===== Excerpt

- Directed by: Kola Tubosun
- Written by: Kola Tubosun
- Produced by: Kola Tubosun; Olajide Bello; Tunde Kelani; Deji Toye; Olajide Salawu;
- Starring: Wole Soyinka; Olayide Soyinka; Femi Euba; Nelson Fashina; Folabo Ajayi-Soyinka; Olaokun Soyinka; Moremi Soyinka-Onijala; Peyibomi Soyinka-Airewele; Niyi Osundare; Femi Osofisan; Dan Izevbaye; Ilemakin Soyinka; Remi Raji;
- Narrated by: Femi Elufowoju Jr
- Cinematography: Tunde Kelani
- Edited by: Danilo Santos
- Production companies: Oratures LLC; OlongoAfrica;
- Release date: July 2024;
- Running time: 100 minutes
- Countries: Nigeria, United States
- Language: English

= Ebrohimie Road: A Museum of Memory =

American television series

Ebrohimie Road: A Museum of Memory is a documentary film written, produced, and directed by Kola Tubosun, and shot by Tunde Kelani, about the eponymous location at the University of Ibadan where Nigerian writer/playwright and Nobel Laureate Wole Soyinka lived and worked between 1967 and 1972. It was from there that Soyinka was arrested in 1967 after visiting the breakaway Biafra that was engaged in a civil war with Nigeria, and it was there to which he returned in 1969 after his release, before leaving for a voluntary exile a few years later. The film premiered in Nigeria in July 2024 as part of activities to mark Soyinka's 90th birthday, and has continued to screen in venues in the United States, United Kingdom, and elsewhere.

== Synopsis ==
The house at 8 Ebrohimie Road, University of Ibadan once housed Wole Soyinka and his family. The film returns to persons who knew the home, lived in it, or interacted with Soyinka and his family throughout his stay in Ibadan, and afterwards, to construct a story that intersects with the history of the university itself, the nation, and Soyinka's personal journey into literary superstardom.

==========

### Requirements
Can you condense the paragraph on the documentary page that begins "Ebrohimie Road: A Museum of Memory is a documentary film" into a short list of its main facts? The entries that come after the documentary page have no role here.

===== Items

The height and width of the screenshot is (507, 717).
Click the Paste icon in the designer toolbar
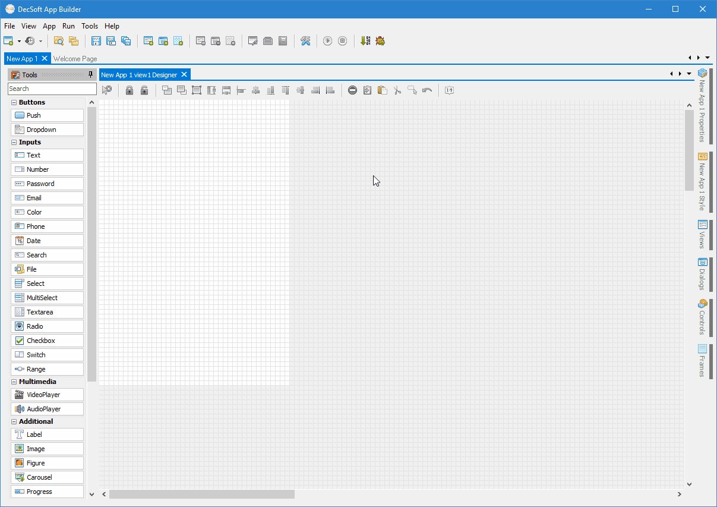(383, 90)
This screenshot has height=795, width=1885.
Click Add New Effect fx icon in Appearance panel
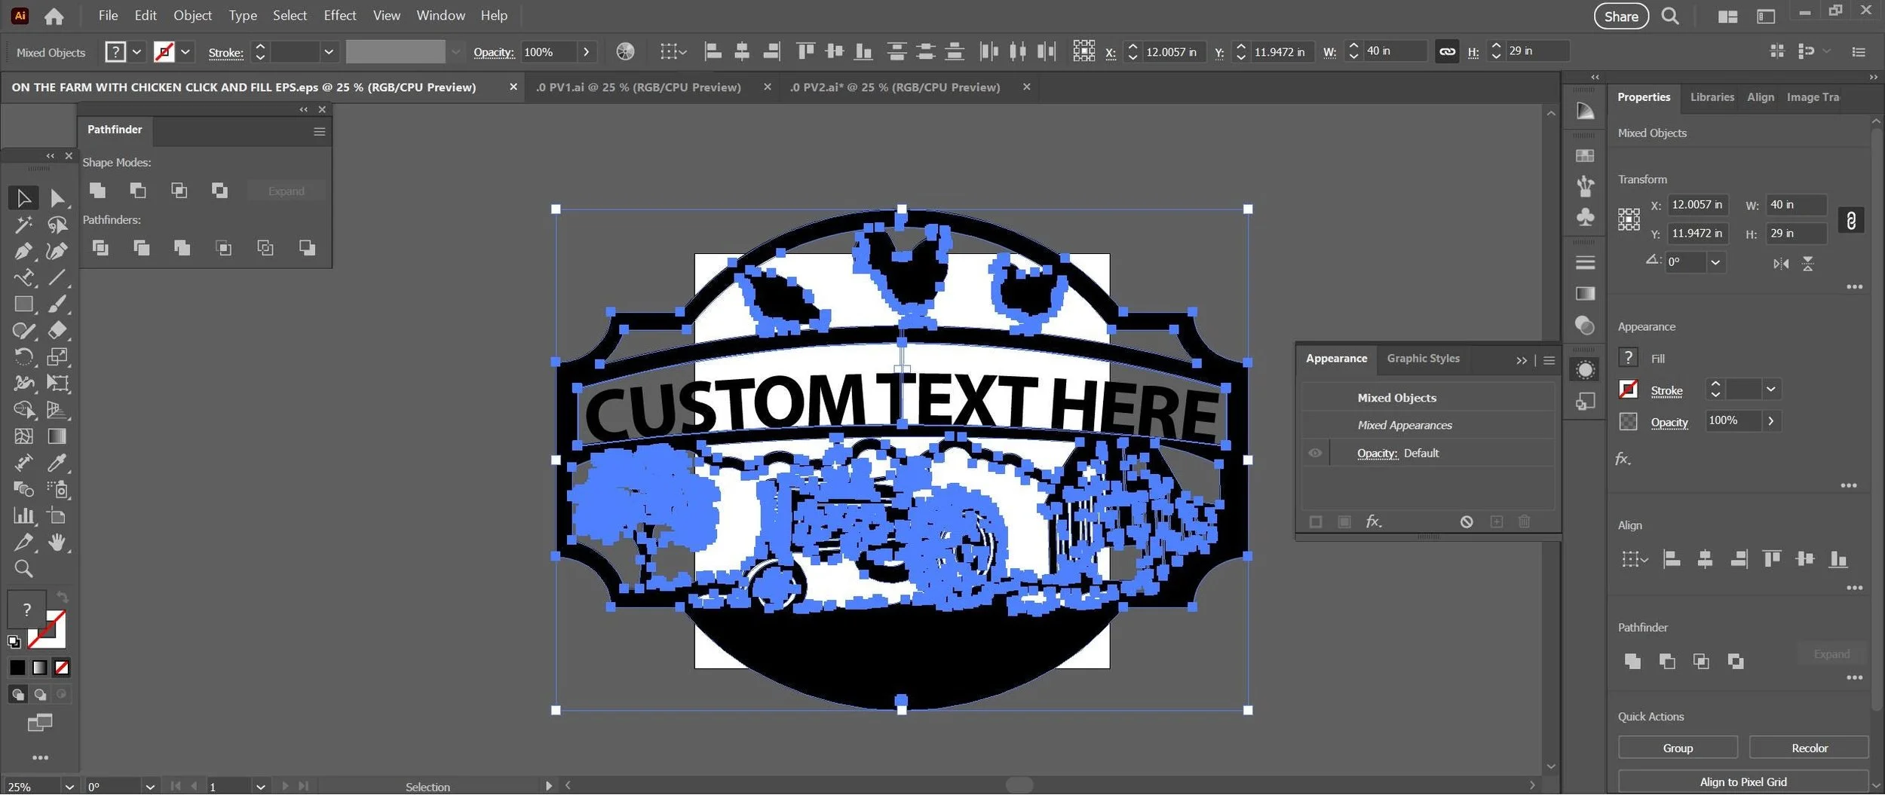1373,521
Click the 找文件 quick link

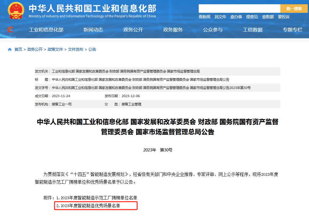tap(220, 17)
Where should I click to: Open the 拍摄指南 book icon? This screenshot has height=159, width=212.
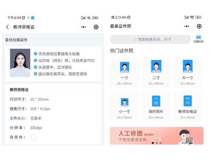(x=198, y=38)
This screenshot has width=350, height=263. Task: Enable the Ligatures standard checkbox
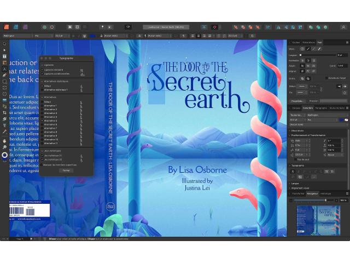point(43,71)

==========

### Result of this task
- A documentary written, produced, and directed by Kola Tubosun and shot by Tunde Kelani.
- It is about the location at the University of Ibadan where Nigerian writer/playwright and Nobel Laureate Wole Soyinka lived and worked from 1967 to 1972.
- Soyinka was arrested there in 1967 after visiting Biafra, which was at civil war with Nigeria.
- He returned there in 1969 after his release and left for voluntary exile a few years later.
- The film premiered in Nigeria in July 2024 as part of events marking Soyinka's 90th birthday.
- It has since screened in the United States, the United Kingdom, and elsewhere.